═════ Data in this exercise

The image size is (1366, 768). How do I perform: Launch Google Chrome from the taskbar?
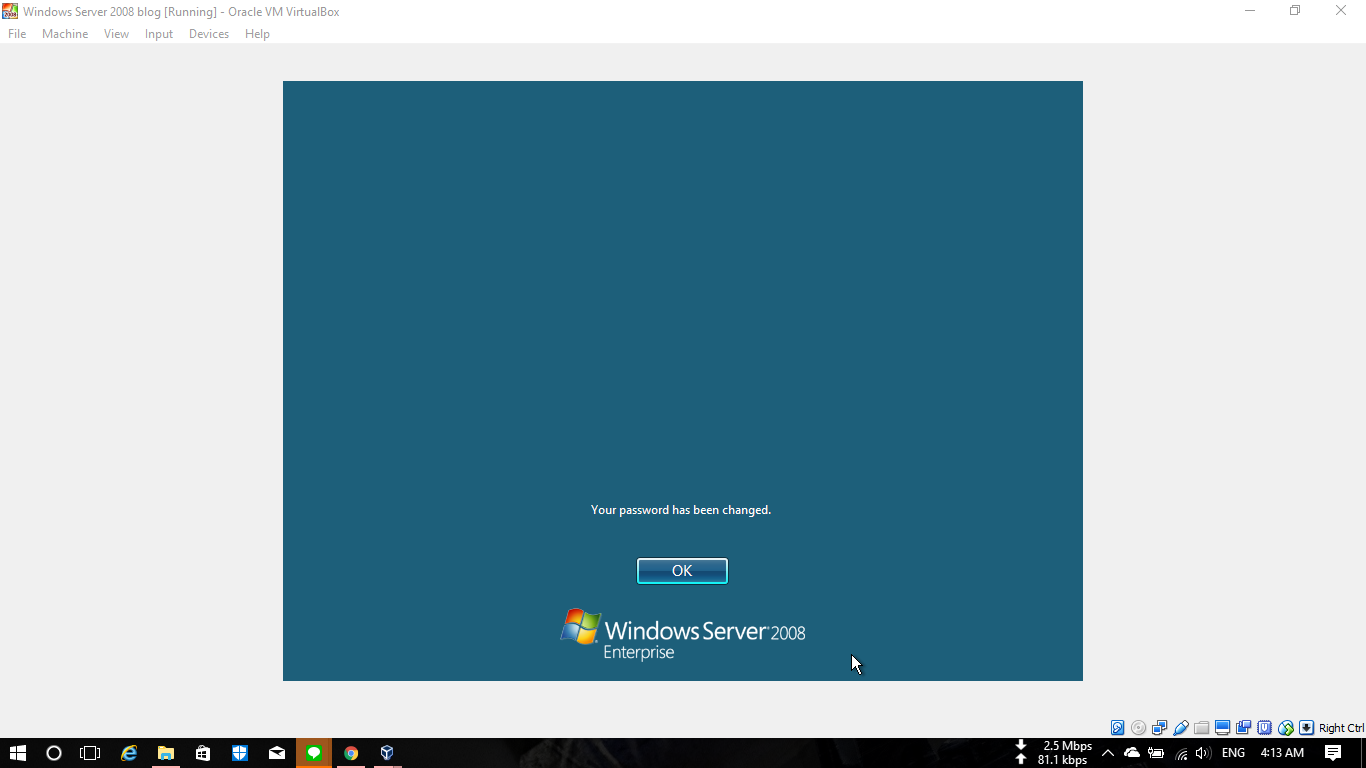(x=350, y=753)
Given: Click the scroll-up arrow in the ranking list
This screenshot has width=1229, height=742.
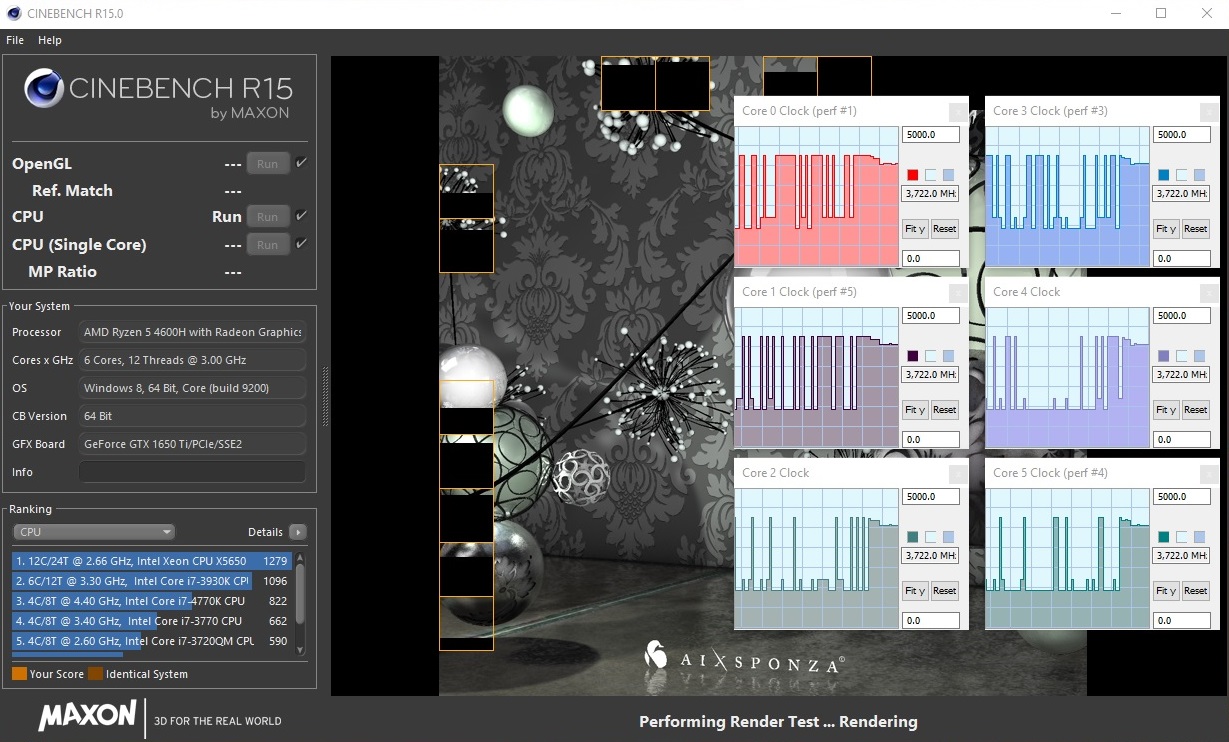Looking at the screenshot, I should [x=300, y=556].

══════════

Rewrite the lines of the items above as a numbered list, leaving out blank lines and the pictures.

1. The image size is (1366, 768). How do I perform: Launch Google Chrome from the taskbar?
2. (x=350, y=753)
3. Given: Click the scroll-up arrow in the ranking list
4. This screenshot has width=1229, height=742.
5. Looking at the screenshot, I should [x=300, y=556].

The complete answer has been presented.